Reputation: 117
I am trying to scrape a table in a tab using rvest but html_elements()
seems to ignore it.
library(tidyverse)
library(rvest)
URL.BNPF <- 'https://fundkis.com/en/funds/bnppf-privatesustainable-balanced/BE6294262298#navs'
html <- read_html(URL.BNPF)
test <- html %>%
html_elements('#navs') %>%
html_elements('.row')
Code works until there, but anything I tried after to extract the table itself (under the title "Historical Net Asset Values (Quotes)") returns an empty list. I suspect the fact the table is under a tab may impact the class
or id
I need to look for.
Many thanks in advance.
Upvotes: 1
Views: 323
Reputation: 84465
Data is dynamically pulled from an API call. You can pick up the key from the initial url and pass that into the API call and get the data back as json. I altered the pageSize param of the API call to be large enough to get all likely results.
library(rvest)
library(stringr)
library(jsonlite)
r <- read_html('https://fundkis.com/en/funds/bnppf-privatesustainable-balanced/BE6294262298#navs')
share_id <- stringr::str_match(r %>% html_node('[name=ReactRiskPart]') %>% html_attr('props'), '"shareId": "(.*?)"')[,2]
api_url <- sprintf('https://fundkis.com/api/fkdb/navs/%s?PageIndex=0&PageSize=2000', share_id)
data<- jsonlite::read_json(api_url)
As dataframe:
library(rvest)
library(stringr)
library(jsonlite)
library(tidyverse)
library(purrr)
r <- read_html("https://fundkis.com/en/funds/bnppf-privatesustainable-balanced/BE6294262298#navs")
share_id <- stringr::str_match(r %>% html_node("[name=ReactRiskPart]") %>% html_attr("props"), '"shareId": "(.*?)"')[, 2]

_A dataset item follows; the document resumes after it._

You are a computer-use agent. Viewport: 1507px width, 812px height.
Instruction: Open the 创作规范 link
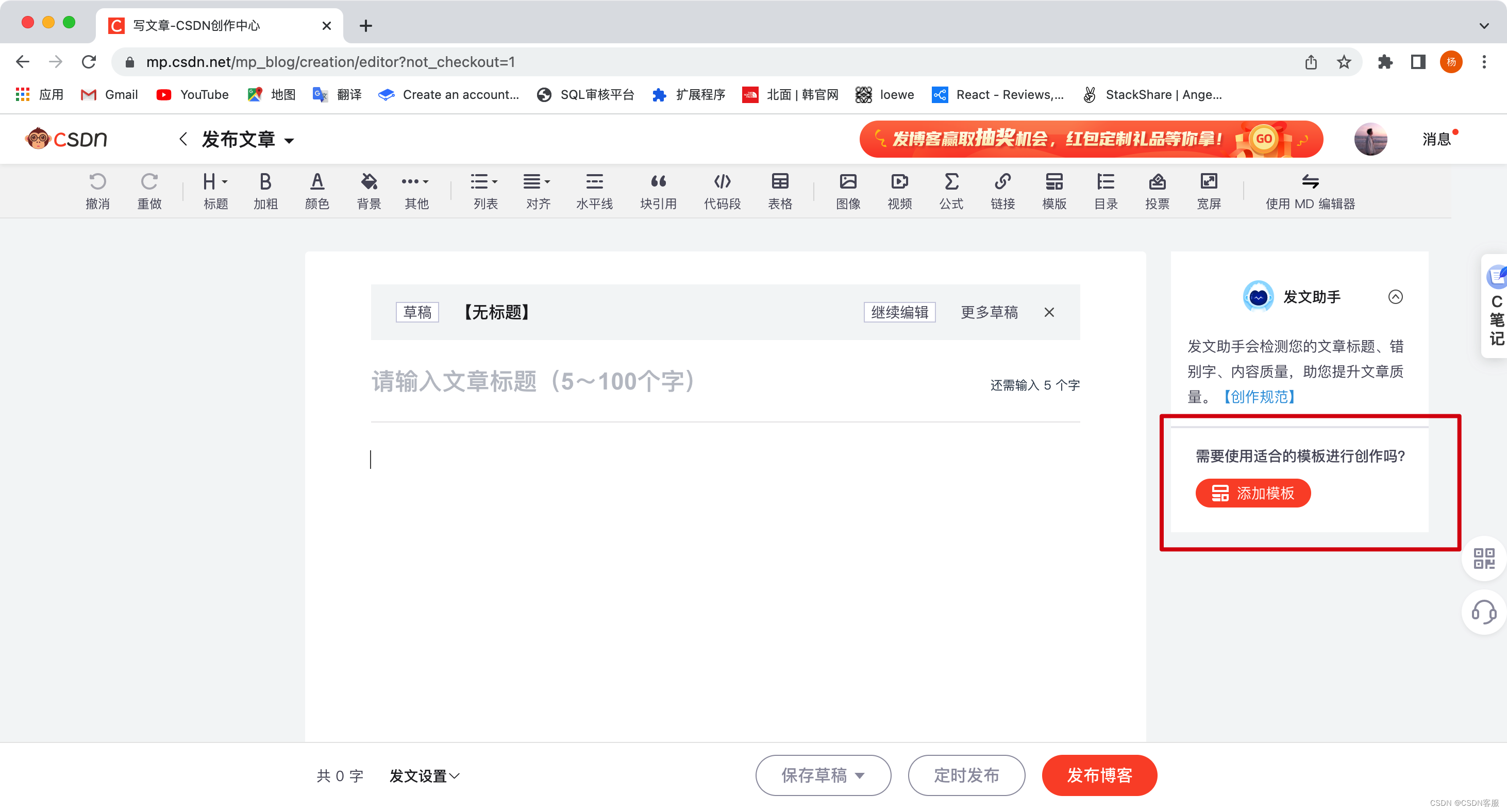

api_url <- sprintf("https://fundkis.com/api/fkdb/navs/%s?PageIndex=0&PageSize=2000", share_id)
data <- jsonlite::read_json(api_url)
df <- map_dfr(data, data.frame) %>%
mutate(Date = format.Date(NavDate)) %>%
select(-c("FundShareId", "NavDate")) %>%
rename(Currency = NavCurrencyISO, `Net Asset` = TotalAum, VL = Nav, `Nb Shares` = NbShares) %>%
relocate(Date, Currency, VL, `Nb Shares`, `Net Asset`)
Upvotes: 1